Красноармейцы ходят среди бандитов, обыскивая их и собирая оружие, затем прикладами сгоняют на край поляны. Но Кетлера русские почему-то не трогают; он так и стоит рядом с нами, потрясенно глядя на своих убитого и раненого товарищей. По его собственному лицу тоже течет кровь, шальной осколок царапнул его по щеке, губы дрожат, пытаясь что-то выговорить.

- Эй, у тебя есть перевязочный пакет? - дергает его фельдфебель. - Надо перевязать раненого.

- Да пристрелить его, чтоб не мучался, все равно не жилец, - говорит Асланбек, но, натолкнувшись на обжигающий взгляд Гюнтера, машет рукой: - А, делай что хочешь!

Втроем кладем потерявшего сознание немецкого солдата на брезентовую плащ-палатку и несем в грузовик.

- А эти фрицы тоже с вами? - ошалело спрашивает у Петрова Саид.

- Ну, если ты с фашистами, то почему бы им не быть с нами?! - логично отвечает ему майор.

По прибытии в крепость командир отдает приказ хирургу срочно прооперировать раненого немца, но, несмотря на все старания, тот умирает. Хороним его у стен крепости, под ивой; после похорон рыдаю от горечи и опустошения. Господи, оба погибших немца были совсем молодыми парнями, ненамного старше меня. Одного из них я хорошо знал, он недавно женился. Как же так, мы ведь сделали все возможное, чтобы избежать ненужных жертв! Diese verfluchte Granate! (Эта проклятая граната!)

Рассказывает старшина Нестеренко:

- По-моему, "наши" фрицы переругались с Кетлером. Сначала они относились к нему очень дружелюбно, но после смерти раненого отношения резко ухудшились. Правда, и сам унтер-офицер менялся на глазах. Из тихого, покорного, буквально дрожащего в первые часы плена, он за пару дней превратился в нагловатого и высокомерного нацистского вояку.

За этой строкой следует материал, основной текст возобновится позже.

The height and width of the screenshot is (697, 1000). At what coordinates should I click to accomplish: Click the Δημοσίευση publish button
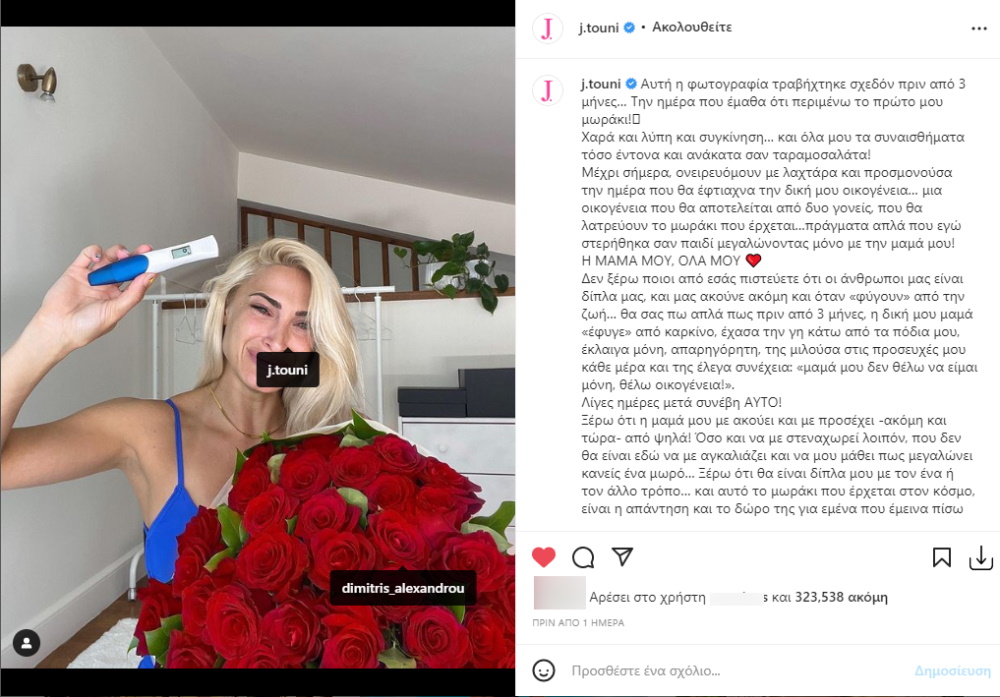[x=952, y=671]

Почувствовал, что нужен Лагодинскому, и стал буквально торговаться с ним за каждое слово. А после похорон немецкого диверсанта я стал свидетелем ссоры унтера с Паулем и Гюнтером. Гавкались о чем-то на своем языке, Гюнтер даже замахнулся на нациста, но потом ограничился длинной гневной тирадой. Спрашиваю у Пауля, чем его так задели слова Кетлера, но мой друг молчит.